The answer should consist of each line from the data below that includes "computer".
-----
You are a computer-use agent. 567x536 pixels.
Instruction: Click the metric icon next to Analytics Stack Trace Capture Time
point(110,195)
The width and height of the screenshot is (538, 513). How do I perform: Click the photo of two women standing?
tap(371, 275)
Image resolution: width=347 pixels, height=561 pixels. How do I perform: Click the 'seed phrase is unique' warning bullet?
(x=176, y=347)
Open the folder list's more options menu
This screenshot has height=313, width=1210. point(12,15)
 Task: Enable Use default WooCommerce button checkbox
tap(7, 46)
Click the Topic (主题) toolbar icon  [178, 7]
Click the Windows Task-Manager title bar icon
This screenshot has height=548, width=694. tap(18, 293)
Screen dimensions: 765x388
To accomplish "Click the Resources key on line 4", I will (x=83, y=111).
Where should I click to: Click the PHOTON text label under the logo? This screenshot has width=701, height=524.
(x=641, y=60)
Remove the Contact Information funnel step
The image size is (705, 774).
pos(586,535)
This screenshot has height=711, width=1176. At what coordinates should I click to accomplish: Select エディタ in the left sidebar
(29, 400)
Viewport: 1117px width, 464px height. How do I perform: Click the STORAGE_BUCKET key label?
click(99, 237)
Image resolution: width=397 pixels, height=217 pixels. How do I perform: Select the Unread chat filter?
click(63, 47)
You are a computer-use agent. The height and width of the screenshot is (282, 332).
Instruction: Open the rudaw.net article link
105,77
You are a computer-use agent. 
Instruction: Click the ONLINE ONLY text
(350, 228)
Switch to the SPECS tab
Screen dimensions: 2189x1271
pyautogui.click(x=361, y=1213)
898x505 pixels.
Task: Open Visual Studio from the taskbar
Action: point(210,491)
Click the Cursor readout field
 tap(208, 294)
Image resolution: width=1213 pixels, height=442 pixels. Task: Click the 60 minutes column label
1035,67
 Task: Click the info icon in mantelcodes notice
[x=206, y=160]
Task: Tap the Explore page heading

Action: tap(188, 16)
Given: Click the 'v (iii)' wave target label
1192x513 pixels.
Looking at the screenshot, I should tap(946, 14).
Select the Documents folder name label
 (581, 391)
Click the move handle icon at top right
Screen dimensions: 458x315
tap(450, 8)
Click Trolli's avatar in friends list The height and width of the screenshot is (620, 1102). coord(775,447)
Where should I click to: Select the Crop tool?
-----
§ **Task output**:
You are a computer-use agent. 567x536 pixels.
You are a computer-use agent. The height and width of the screenshot is (282, 332).
You are a computer-use agent. 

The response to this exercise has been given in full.